THE AUSTRALIAN WEEK AT CEERRF
This intense immersion allowed third-year students to receive in-depth training on “Return to Play and Common Injuries.”
Here is a summary of the key points covered during this enriching educational week through the testimonial of Camille F. third-year student and Erasmus ambassador in our school.
During the practical work on ‘Return to Play and Common Injuries’ in physiotherapy, our third-year group gained a deep insight into this crucial phase of athlete rehabilitation. Here is a summary of the key points we covered during this enlightening session :
1 – Management of rotator cuff-related shoulder pain
We proposed analgesic management followed by exercises. The goal was to develop a progressive approach to enable the patient to regain skills while minimizing the risk of re-injury.
2 – Management of lateral epicondylitis (tennis elbow)
We learned new tests such as the Cozen’s test and the Mill’s test, as well as the use of K-taping to alleviate patient pain.
3 – Management of Achilles tendinopathy
We learned the goals to achieve for patients before returning to sports (e.g., running) and the strategies to achieve them.
4 – Management after a meniscal injury
We reviewed various tests to confirm a meniscal injury if not yet diagnosed: Applay’s test, Thessaly’s test, and Mc Murray’s sign.
5 – Management of shin splints
We developed 4 grades to quantify shin splints: 1 = pain occurs after physical activity; 2 = pain occurs before and after physical activity; 3 = constant mechanical-type pain; 4 = inflammatory-type pain.

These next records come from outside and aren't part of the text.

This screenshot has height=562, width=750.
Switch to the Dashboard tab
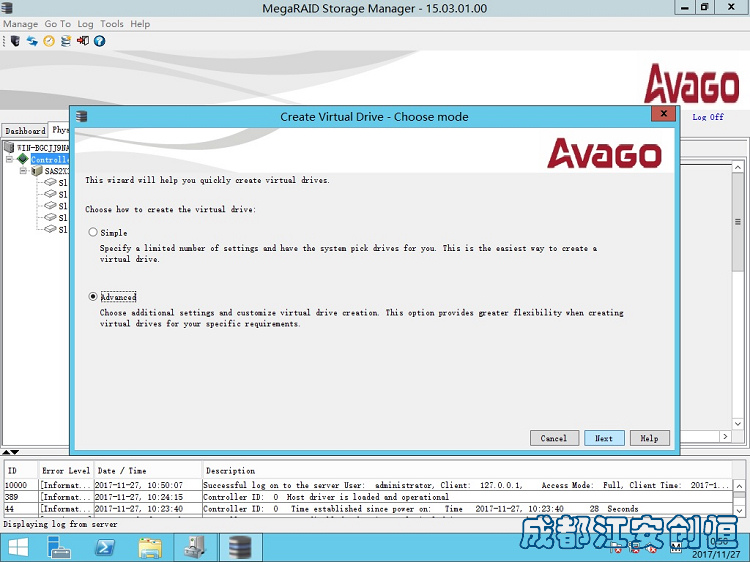[x=25, y=131]
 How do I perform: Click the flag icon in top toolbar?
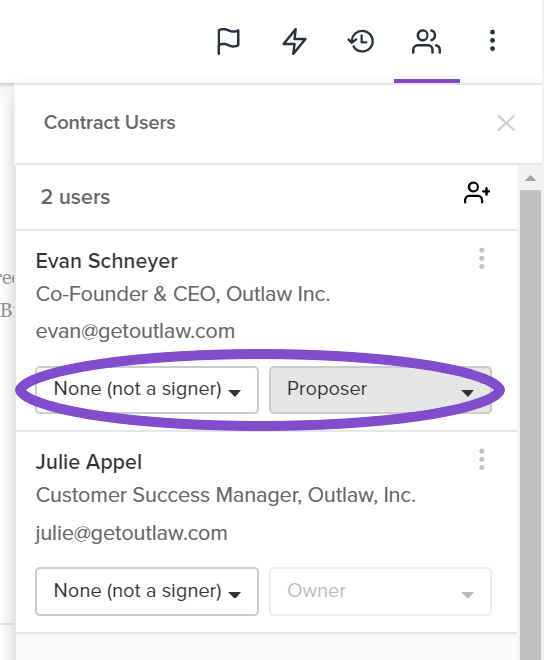[228, 41]
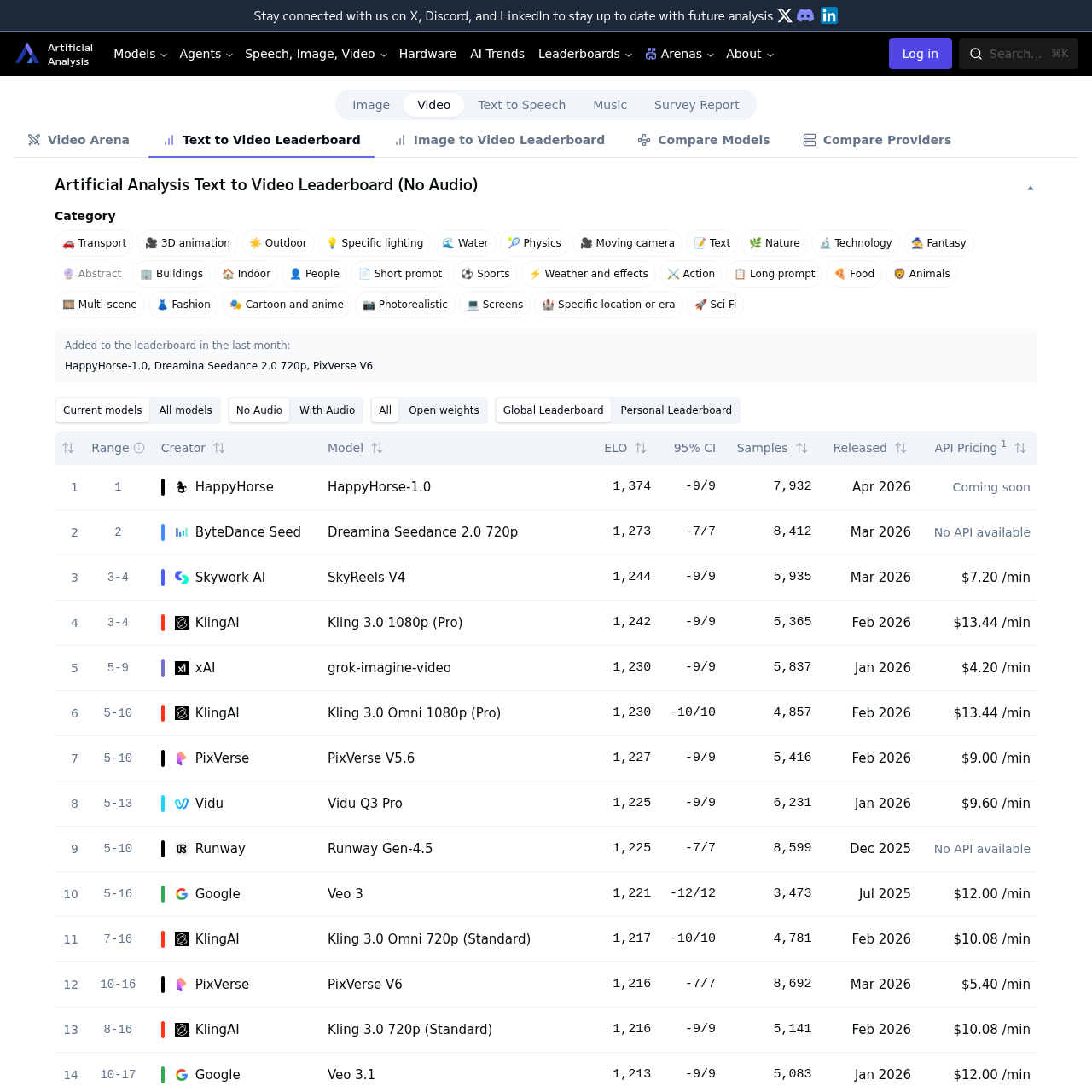Expand the About dropdown

[748, 54]
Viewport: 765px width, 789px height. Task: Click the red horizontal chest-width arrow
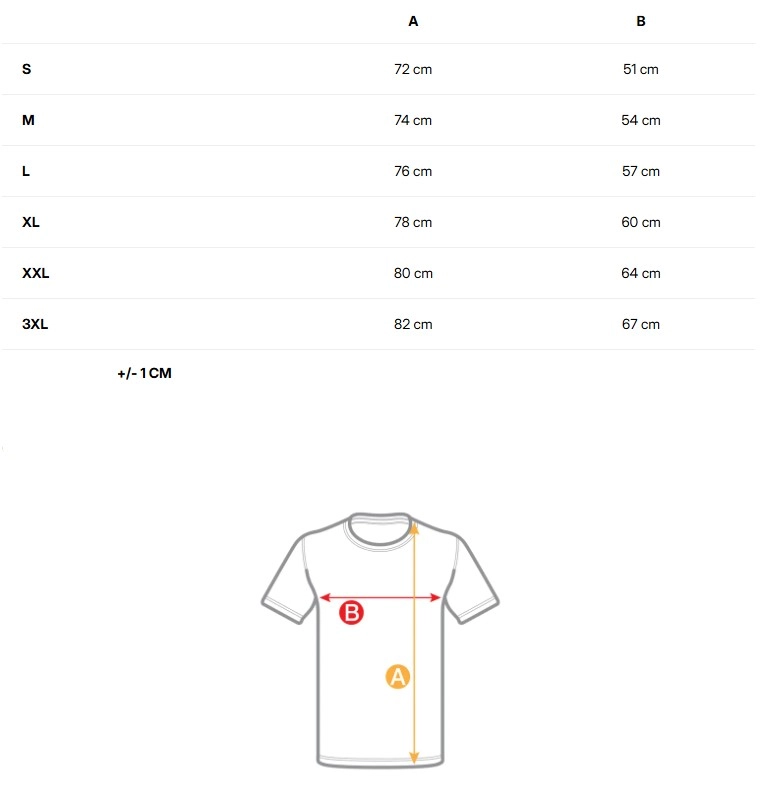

We then proposed progressive strengthening exercises, especially for the anterior tibialis.
6 – Management of a patient with a concussion
Group 33 learned about the standardized evaluation tool “SCAT 5” during the assessment of concussions.
7 – Management of low back pain
We learned the importance of good therapeutic education for the patient, especially for those with chronic pain. Subsequently, students proposed low-intensity exercises for acute low back pain management.

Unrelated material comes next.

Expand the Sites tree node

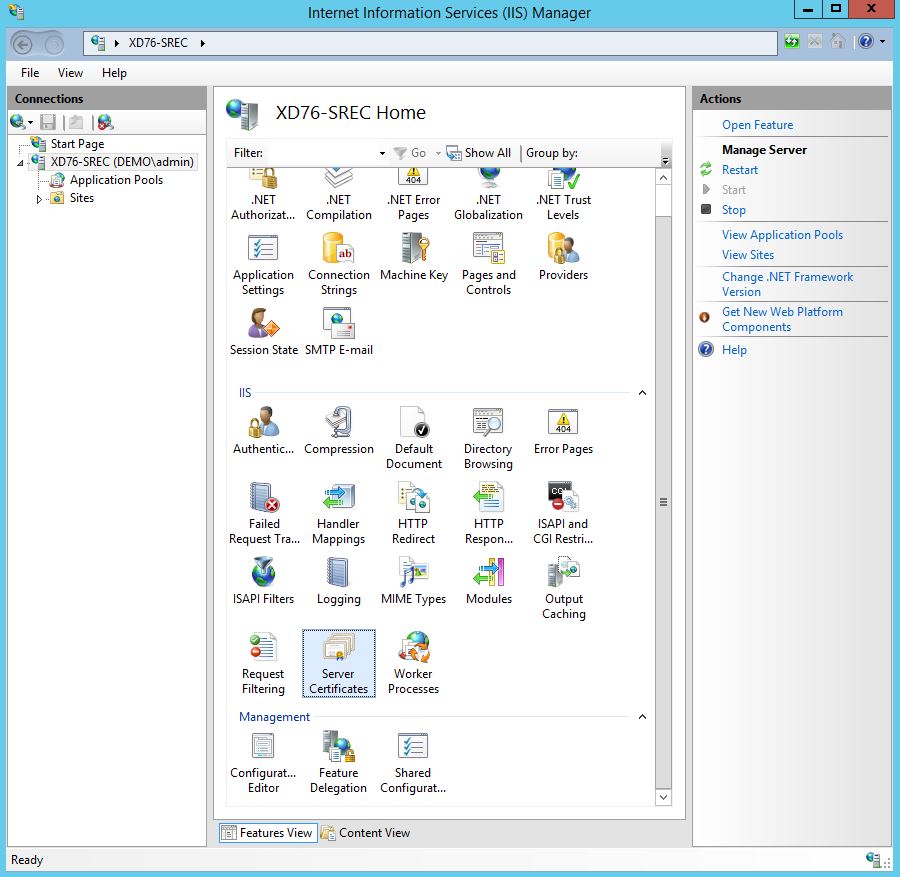click(x=39, y=199)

McArthur brought us a new approach, allowing us to complement our therapeutic strategy. This sometimes different approach from what we see in France enables us to step out of our comfort zone and confront other practices/solutions for managing common pathologies and respecting ‘Return to play’.

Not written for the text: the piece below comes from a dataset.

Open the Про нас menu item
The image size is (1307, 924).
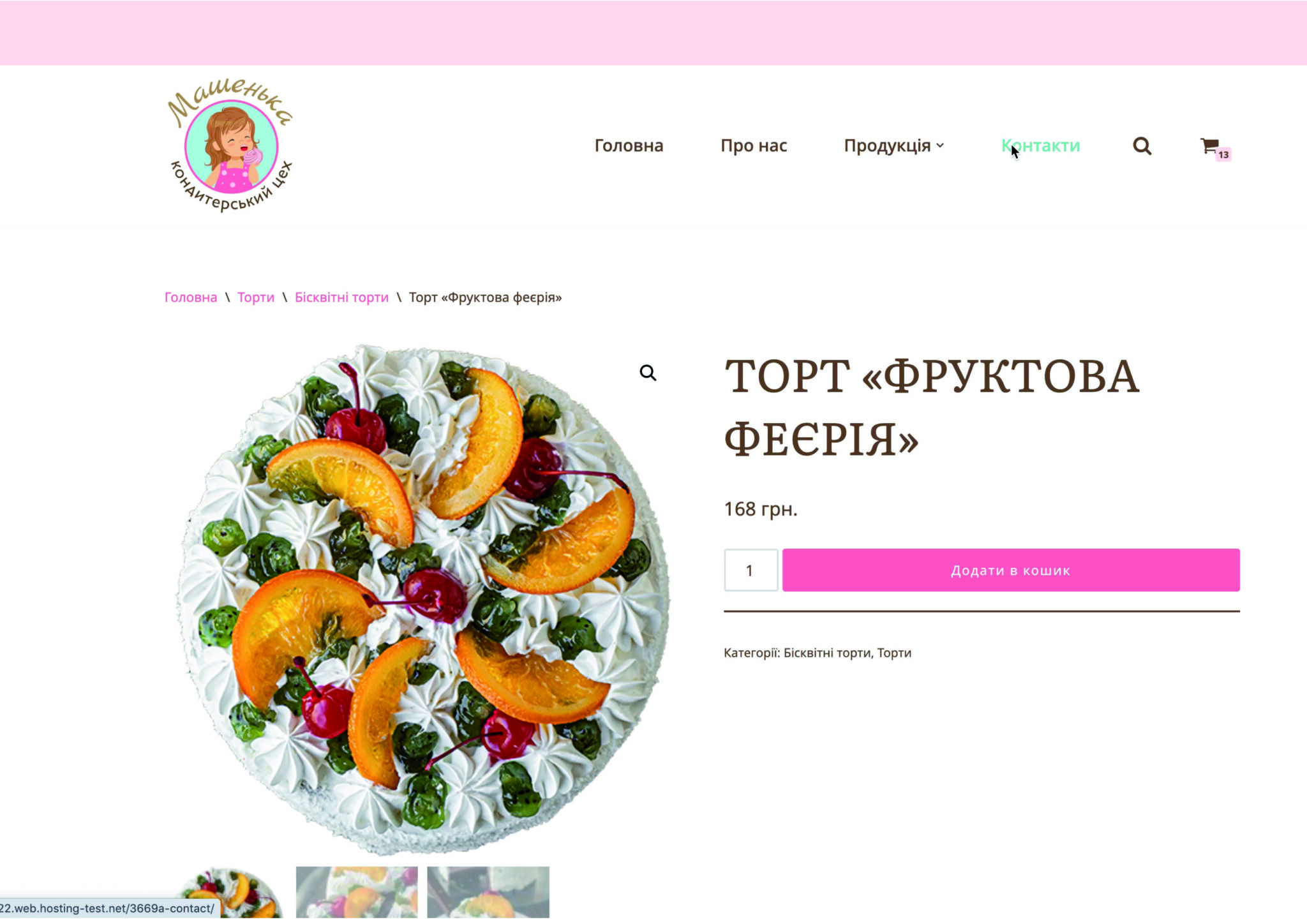(x=754, y=145)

In conclusion, Ms. Robyn McArthur’s intervention was a real opportunity for our students. Her expertise, gained during her two internships in France during her Australian physiotherapy training, enriched our experience by sharing her unique perspective as a former student undertaking international internships. Her passion for our country and her appreciation of French manual therapy expertise were sources of inspiration for all of us. We are grateful for this collaboration and hope to continue sharing such experiences in the future.